Pubblichiamo la lettera che Nicoletta ha scritto per il convegno che si è tenuto sabato 15/02, a Bussoleno sulle nuove politiche repressive.

Lo facciamo nel giorno del compleanno di Nicoletta, che festeggia i suoi 74 anni in carcere, dove è detenuta da 51 giorni.

Non ci arrenderemo mai a questa situazione d’ingiustizia e vogliamo fare nostre le parole di Nicoletta, che da lì dentro c’incalza per aprire una campagna di mobilitazione per l’amnistia sociale, e continua ad insegnare, con umiltà, forza e dignità!

Forza Nicoletta

 

Anche se da lontano, desidero farvi giungere il mio saluto e il mio abbraccio.

Questo non-luogo che mi detiene non può ingabbiare Il mio pensiero, l’affetto che provo per voi, la libertà e la fedeltà ad una lotta collettiva, rafforzata dalle esperienze del passato, anche dalle sconfitte, che resistono all’oblio perché ancora, sempre, richiedono giustizia.

Chiusa tra queste mura, ripercorro con commozione e meraviglia la storia NO TAV che ha riempito di senso e di efficacia l’ultimo trentennio della nostra esistenza: una lotta concreta, calibrata quotidianamente sulla realtà, efficace perché capace di aggregare le persone e le diverse realtà attraverso la chiarezza irriducibile, non negoziabile, degli obiettivi, proprio come quando sono messi in gioco i luoghi della propria vita, anzi la vita stessa.

Negli anni il movimento NO TAV è diventato per tanti simbolo e speranza di riscatto e la Valle di Susa luogo di esperienza e di elaborazione culturale e sociale, per moltissimi luogo del cuore.

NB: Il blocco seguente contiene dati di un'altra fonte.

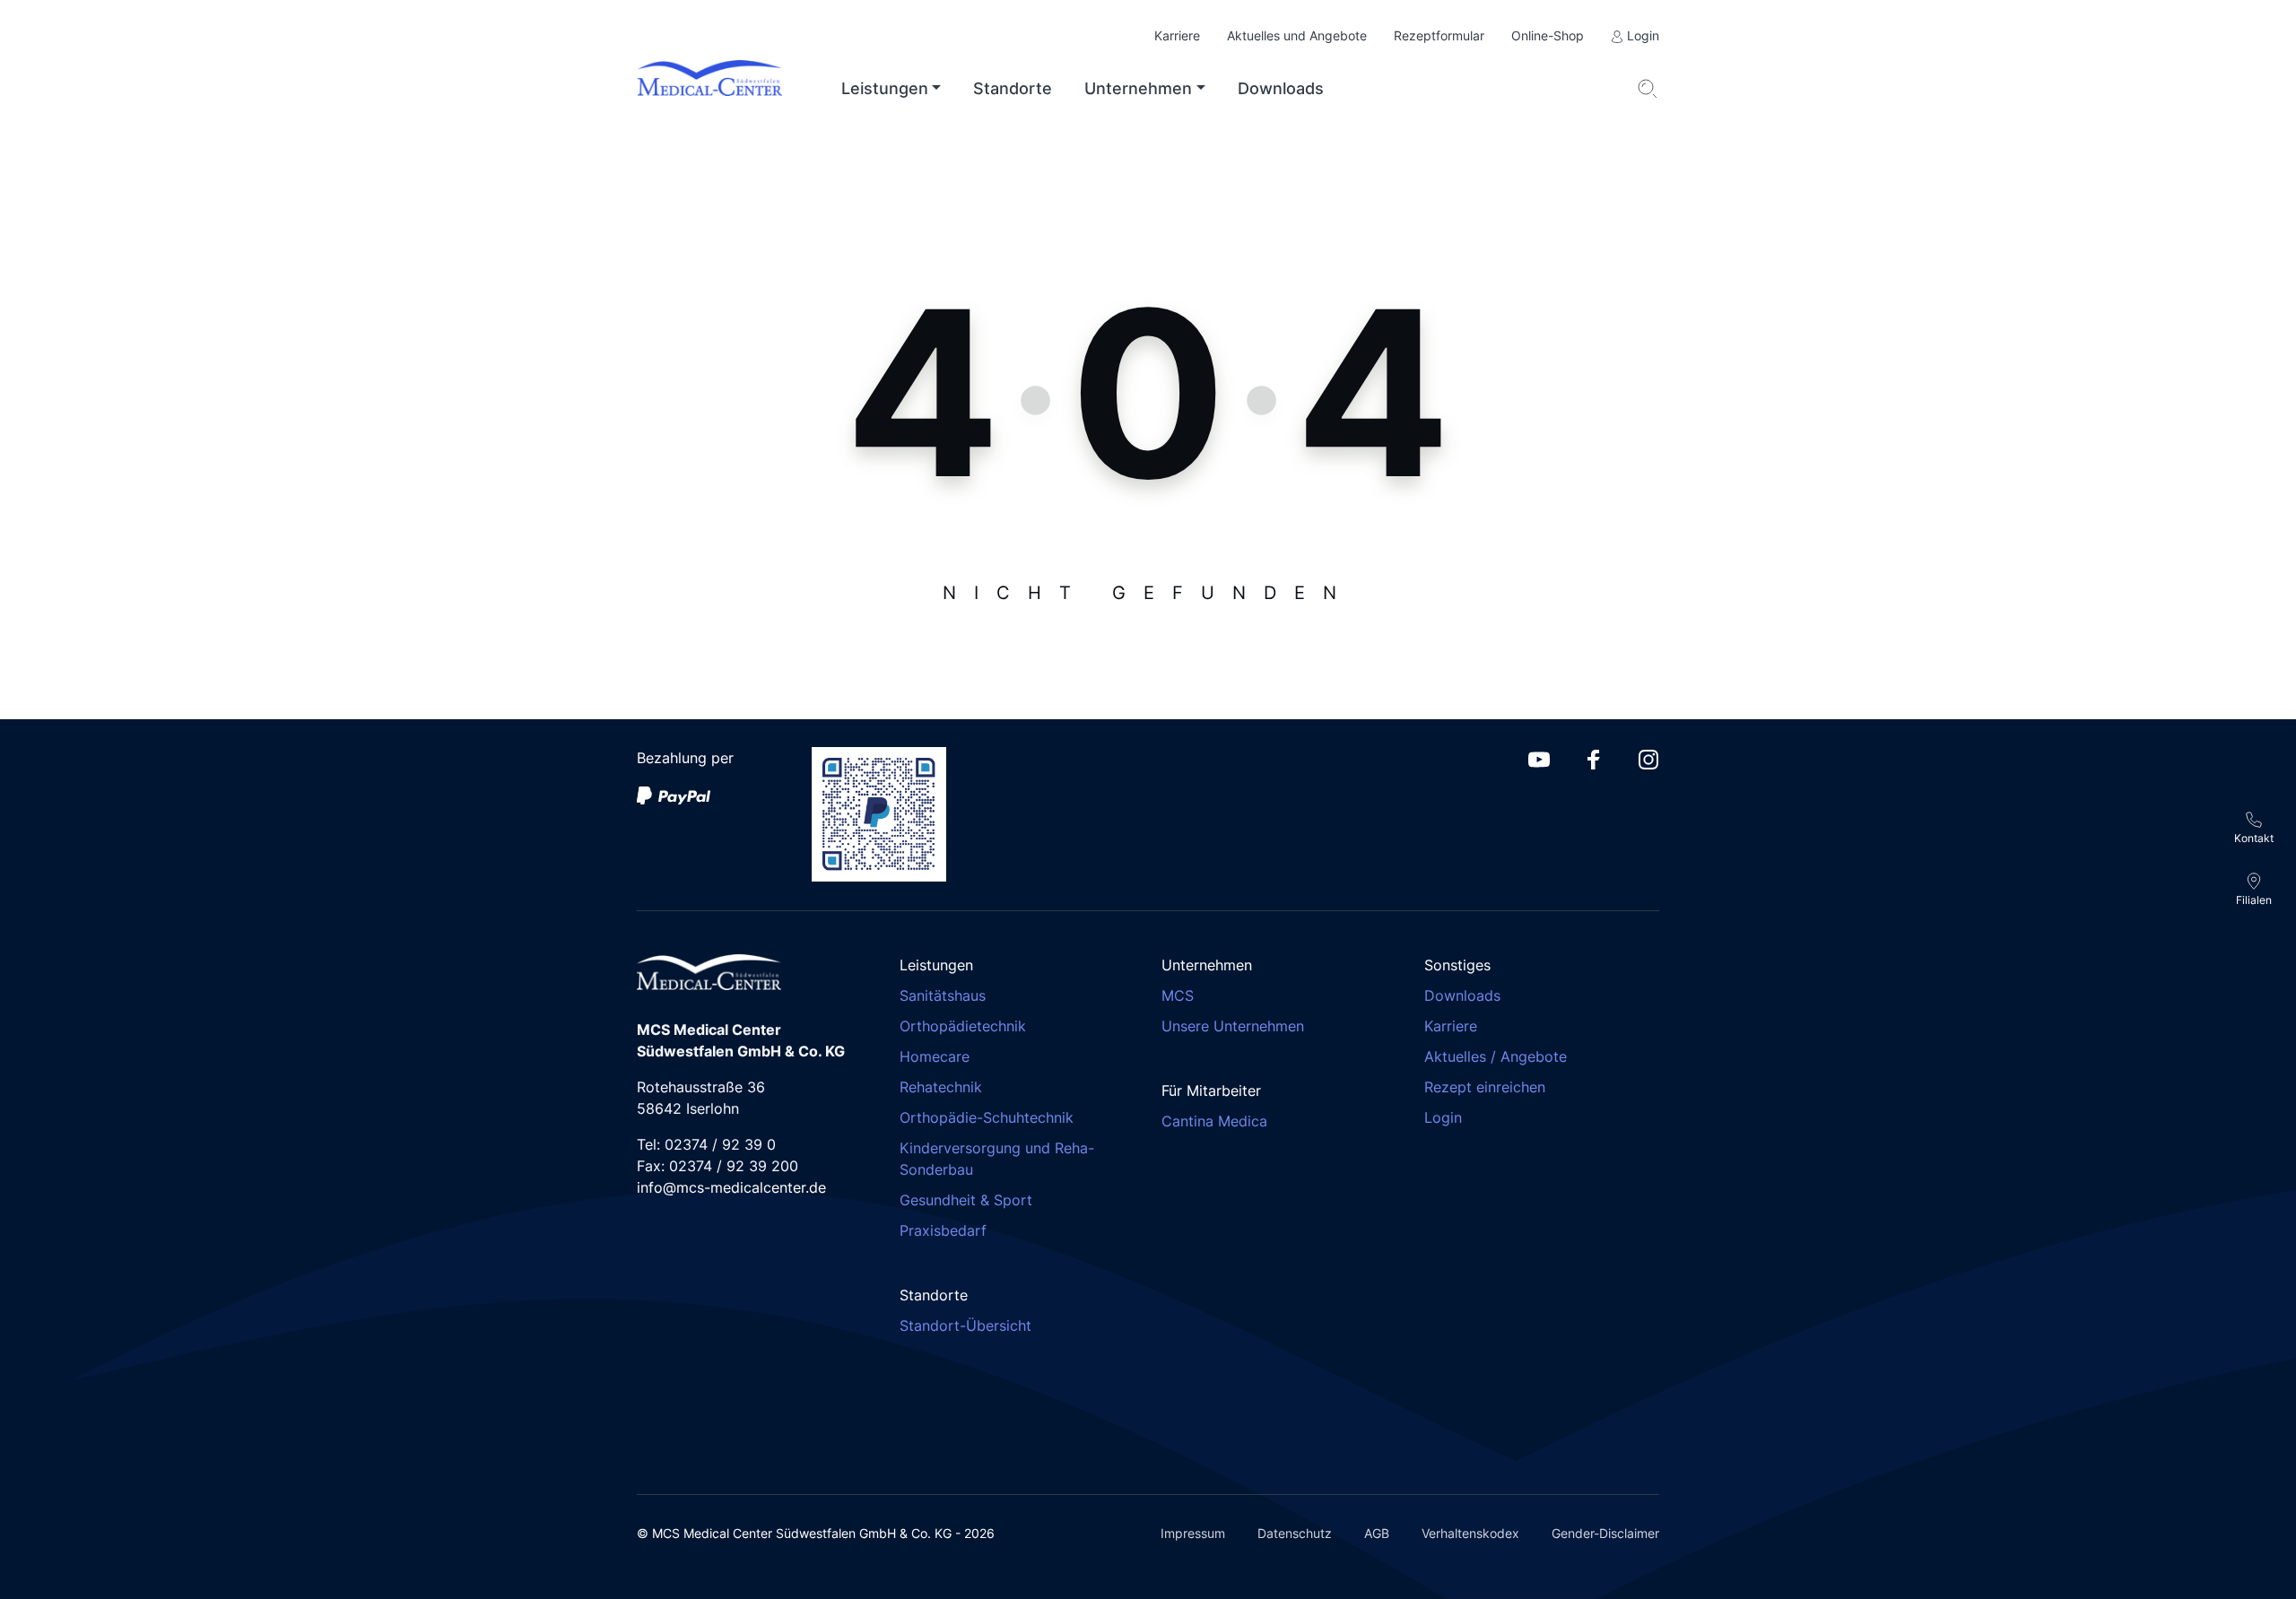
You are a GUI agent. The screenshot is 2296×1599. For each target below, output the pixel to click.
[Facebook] (1594, 758)
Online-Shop (1547, 35)
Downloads (1281, 88)
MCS (1177, 995)
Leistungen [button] (884, 88)
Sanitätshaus (943, 995)
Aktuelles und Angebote (1297, 35)
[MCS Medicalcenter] (724, 88)
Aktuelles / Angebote (1495, 1056)
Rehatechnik (941, 1087)
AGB (1376, 1533)
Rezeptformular (1439, 35)
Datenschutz (1294, 1533)
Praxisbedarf (943, 1230)
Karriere (1177, 35)
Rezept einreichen (1484, 1087)
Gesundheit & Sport (966, 1200)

Il vento della lotta NO TAV si è allargato a ridare fiato e gambe a terre in cui esisteva solo ingiustizia e rassegnazione.

Per questo, contro di noi e contro quanti sono venuti a condividere la nostra mobilitazione, si è alzata la repressione. La lobby del TAV ha trovato nelle forze di polizia il braccio armato e nelle Procure (in primo luogo la Procura di Torino) il braccio giudiziario.

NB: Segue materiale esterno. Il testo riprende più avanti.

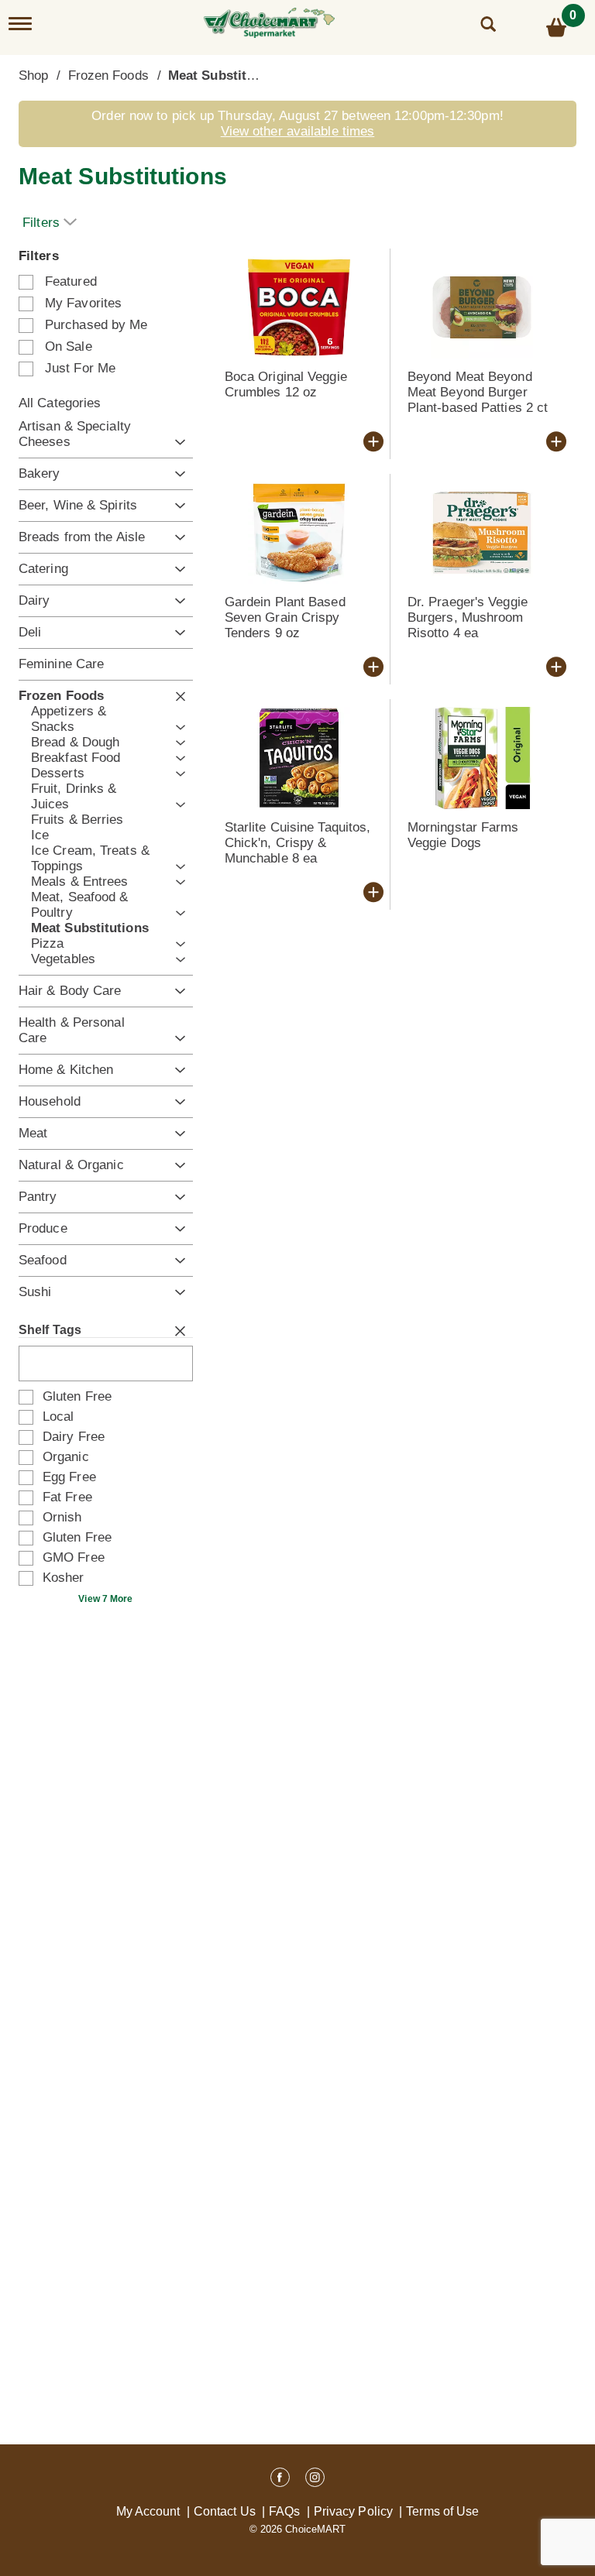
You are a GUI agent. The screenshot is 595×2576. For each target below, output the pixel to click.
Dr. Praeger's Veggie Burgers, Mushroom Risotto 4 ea (468, 617)
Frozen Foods (108, 75)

Contro di noi è stata messa in campo tutta la gamma delle “pene”: dal carcere, agli arresti domiciliari, ai fogli di via, alle pesantissime sanzioni pecuniarie, fino alla “sorveglianza speciale”.

Anche in questo campo il movimento NO TAV è diventato, nel laboratorio dello “Stato penale del nemico”, la cavia su cui mettere a punto e sperimentare i “Decreti sicurezza” Minniti-Orlando e Salvini.

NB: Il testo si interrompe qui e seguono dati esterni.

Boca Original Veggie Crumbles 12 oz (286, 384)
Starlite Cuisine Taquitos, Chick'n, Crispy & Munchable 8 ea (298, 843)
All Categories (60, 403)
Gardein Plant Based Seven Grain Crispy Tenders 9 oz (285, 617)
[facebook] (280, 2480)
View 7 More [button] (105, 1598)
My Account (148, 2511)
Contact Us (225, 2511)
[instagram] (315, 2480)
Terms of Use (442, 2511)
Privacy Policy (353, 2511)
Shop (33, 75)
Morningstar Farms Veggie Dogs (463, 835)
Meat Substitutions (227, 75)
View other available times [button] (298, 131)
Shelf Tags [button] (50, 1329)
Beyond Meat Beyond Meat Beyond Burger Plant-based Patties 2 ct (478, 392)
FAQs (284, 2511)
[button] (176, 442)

Decreti che una maggioranza parlamentare prona al capitale, contro lo spirito e la lettera della Costituzione nata dall’antifascismo e dalla Resistenza, ha trasformato in leggi avverse ad ogni principio di giustizia sociale ed ambientale.

In base a tali leggi il braccio armato del sistema ha rincrudito e allargato il proprio campo d’azione, facendo di quanti combattono per una società più giusta e responsabile dei nemici da combattere senza esclusione di colpi.

In base a questi principi si riempiono carceri e CPR, si dà via libera a razzismi e fascismi alimentando la “guerra tra poveri”, si soffocano le lotte.

I decreti e le leggi-sicurezza devono essere prontamente aboliti e la mobilitazione per la loro cancellazione deve andare di pari passo con la richiesta della cosiddetta “amnistia sociale”: senza l’abolizione degli uni, l’altra non sarebbe che un palliativo temporaneo.

Della possibilità dell’amnistia sociale si discute nelle carceri e si accendono attese e speranze.

Credo che il movimento NO TAV abbia la generosità e l’esperienza per impegnarsi in prima persona a favore di tale improcrastinabile battaglia di libertà e di giustizia e per coinvolgere su questo fronte le persone e le realtà sorelle, in ogni parte del Paese.

L’amnistia come riconoscimento delle resistenze collettive contro le “grandi male opere”, le guerre e gli armamenti, lo sfruttamento dei lavoratori e le “fabbriche della morte”, per il diritto alla casa, alla salute, ad un lavoro dignitoso, contro fascismi e schiavismi, per una cultura di pace e di liberazione.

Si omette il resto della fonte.